If you've ever thought about claiming your dead parents as dependents, think again.
An elderly client of CPA William Philbrick believed she met the five tests to claim dependents on her tax return.
Philbrick, a former IRS revenue agent, said the woman reasoned that her dead parents hadn't filed a tax return, they weren't being claimed by anyone else, they were related to her and they didn't have any gross income. The woman even went so far as to produce a perpetual care contract and claimed, "I provided 100 percent of their support," Philbrick told the Washington Post.
"Obviously, she didn't apply common sense," said IRS spokeswoman Michelle Lamishaw. "When filling out your tax return, you don't want to turn it into an exercise in creative writing. That belongs in an English 101 class, not in the world of taxation."

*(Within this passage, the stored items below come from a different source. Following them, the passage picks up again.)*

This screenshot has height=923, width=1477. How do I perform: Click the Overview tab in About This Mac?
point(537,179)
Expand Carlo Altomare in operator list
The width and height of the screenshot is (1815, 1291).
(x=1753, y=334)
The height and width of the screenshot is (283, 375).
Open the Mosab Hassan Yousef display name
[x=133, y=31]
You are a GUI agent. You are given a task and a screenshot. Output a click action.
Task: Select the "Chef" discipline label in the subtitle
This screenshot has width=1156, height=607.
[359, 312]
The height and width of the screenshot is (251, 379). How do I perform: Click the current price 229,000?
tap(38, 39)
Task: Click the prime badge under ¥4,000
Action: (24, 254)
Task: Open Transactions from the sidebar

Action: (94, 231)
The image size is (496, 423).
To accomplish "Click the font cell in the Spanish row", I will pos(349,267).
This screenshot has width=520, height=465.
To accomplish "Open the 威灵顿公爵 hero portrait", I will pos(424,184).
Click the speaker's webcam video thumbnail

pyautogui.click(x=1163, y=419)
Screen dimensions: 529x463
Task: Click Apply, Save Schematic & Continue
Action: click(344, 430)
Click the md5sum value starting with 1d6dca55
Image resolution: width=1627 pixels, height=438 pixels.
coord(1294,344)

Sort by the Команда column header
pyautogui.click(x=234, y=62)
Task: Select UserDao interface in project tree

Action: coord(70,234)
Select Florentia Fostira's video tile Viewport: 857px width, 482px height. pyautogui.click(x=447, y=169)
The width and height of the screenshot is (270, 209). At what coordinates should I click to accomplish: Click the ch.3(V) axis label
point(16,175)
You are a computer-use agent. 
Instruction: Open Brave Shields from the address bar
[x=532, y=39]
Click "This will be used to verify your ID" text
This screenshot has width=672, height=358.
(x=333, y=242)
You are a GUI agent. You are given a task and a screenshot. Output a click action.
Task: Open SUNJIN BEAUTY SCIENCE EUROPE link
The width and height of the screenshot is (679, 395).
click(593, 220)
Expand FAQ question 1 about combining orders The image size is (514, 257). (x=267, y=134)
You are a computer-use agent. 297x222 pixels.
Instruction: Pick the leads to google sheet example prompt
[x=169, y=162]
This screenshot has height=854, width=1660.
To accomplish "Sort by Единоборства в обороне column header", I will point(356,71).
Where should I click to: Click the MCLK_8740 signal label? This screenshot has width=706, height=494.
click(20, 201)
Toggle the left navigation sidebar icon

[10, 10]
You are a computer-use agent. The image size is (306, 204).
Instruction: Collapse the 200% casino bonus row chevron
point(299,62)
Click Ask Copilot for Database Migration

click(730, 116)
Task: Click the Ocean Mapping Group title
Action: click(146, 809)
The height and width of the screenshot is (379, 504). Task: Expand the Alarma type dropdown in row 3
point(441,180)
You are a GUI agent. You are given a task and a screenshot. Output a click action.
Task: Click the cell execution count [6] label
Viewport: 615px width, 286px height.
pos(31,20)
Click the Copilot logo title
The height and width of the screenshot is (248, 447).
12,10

A few other outlandish attempts at tax deductions gathered from the California Society of CPAs:
- Gregory Reid of Laguna Niguel said he had a client who tried to claim a can of pepper spray as a medical deduction. The woman said she had a weak heart and would surely die if she ever was attacked.
- Teresa Mason of Oakland had a client who tried to deduct his lottery ticket purchases as donations to the California school system, which the lottery supports.
- Steve Kramer of San Diego said a union meat cutter client tried to deduct the cost of his new wristwatch, which he said he bought only to get to work on time and leave precisely at the end of his shift. The client thought he could deduct the watch as part of his uniform.
Here are a few deductions that worked:
- Robert Seltzer, a CPA in Beverly Hills, had a client with a neck injury who deducted much of the cost of installing a lap pool because swimming was the only exercise permitted by his doctor.
- Michael Allmon, a CPA in Marina Del Rey, had a famous actress client in her early 20s who was able to deduct the costs of a personal trainer and health club expenses for the time it took her to lose weight, as ordered by her studio.
The IRS warns taxpayers not to get too creative.
"You don't want to have too much of a sense of humor when filling out your tax return," Lamishaw said, "because the consequences are not at all funny."